GILBERT, Circuit Judge,
after stating the case as above, delivered the opinion of the court.
Error is assigned to the instructions given by the court on the subject of the tender. In 2 Parsons on Contracts (9th Ed.) 639, it is said of a tender: “It need not be made by the defendant personally. If made by a third person at his request it is sufficient, and, if made by a stranger without his knowledge or request, it seems that a subsequent assent of the debtor would operate as a ratification and make the tender good.”
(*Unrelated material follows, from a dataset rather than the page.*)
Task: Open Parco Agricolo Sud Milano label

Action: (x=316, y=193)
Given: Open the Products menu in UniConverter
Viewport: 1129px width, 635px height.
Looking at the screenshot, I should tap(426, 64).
The language of the text is supported by reference to Harding v. Davies, 2 C. & P. 78, Read v. Goldring, 2 M. & S. 86, and Kinkaid v. Brunswick, 11 Me. 188. In the case last cited the court said: “It is a well-settled principle of law that a tender may be made as well by an authorized agent as by the debtor himself; and it is also a plain *758principle that a ratification of an act done without authority is equivalent to a previous authority. No authorities need be cited in support of either of these principles. Admitting that Snow was not authorized to make the tender, still his act in making it has been distinctly ratified and sanctioned by the school district in placing their defense on this tender by Snow. This is an adoption of his act as their own.”
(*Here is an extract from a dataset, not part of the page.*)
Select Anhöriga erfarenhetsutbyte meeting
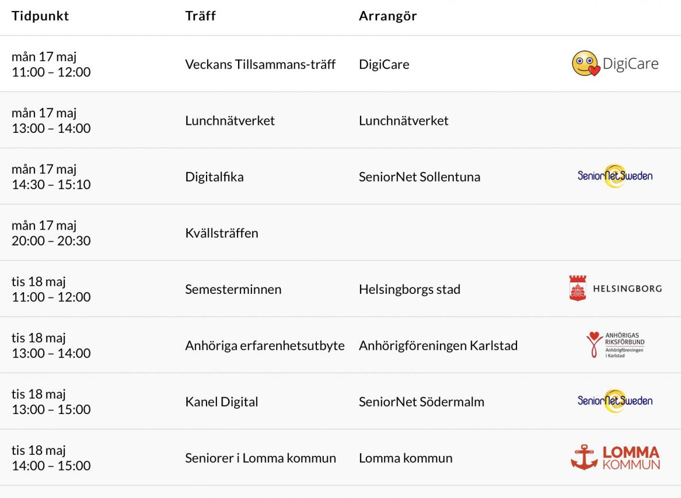 click(265, 346)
.While the general doctrine is announced in several decisions that a tender by a mere stranger is not valid, and that to make it effectual it must appear that at the time when it was made the person making it had the right, as principal or agent, to tender the payment of the debt, we find no case which holds that the act of a stranger in making the tender may not be rendered valid by subsequent timely ratification by him in whose interest it was made, and the authorities above cited hold to the contrary. While the rule above quoted may not be applicable to all cases, no reason is perceived why it should not apply to a case such as the present one, where the tender was of a simple debt, and was made for the purpose of avoiding forfeiture under a statutory proceeding instituted by one co-tenant against another co-tenant. It could make no difference to Schmidt who paid the debt. The tender did not involve the acquisition of any right, privilege, or property by the person making it, or the surrender of any property held in pledge or otherwise by the person to whom it was made. On principle the case is similar to Bennett v. Hunter, 9 Wall. 326, 19 L.Ed. 672, Tracy v. Irwin, 18 Wall. 549, 21 L.Ed. 786, and Atwood v. Weems, 99 U.S. 183, 25 L.Ed. 471, cases which arose under the act of August 5, 1861, to provide increased revenue on imports, etc., and the act of June 7, 1862, “for the collection of direct taxes in insurrectionary districts in the United States,” in which' it was enacted that the title “of, in and to each and every piece and parcel of land upon which said tax has not been paid as above provided, shall thereupon become forfeited to the United States.” It was insisted that the right of payment of such a tax was limited to the actual owner. The court said: “But to whom did the right to make this payment belong? The obvious answer is, to the owner, either acting in person or through some friend or agent, compensated or uncompensated. The terms of the act are *759that the owner or owners may pay; and it is familiar law that acts done by one in behalf of another are valid if ratified, either expressly or by implication, and that such ratification will be presumed in furtherance of justice.”
In the light of these authorities, we are of the opinion that the tender of payment on behalf of the plaintiff in error, if ratified by him, was sufficient to relieve his interest in the mining claim from forfeiture, that the court below should have so instructed the jury, and that^ the instruction given was error, for which the judgment must be reversed and the cause remanded for a new trial.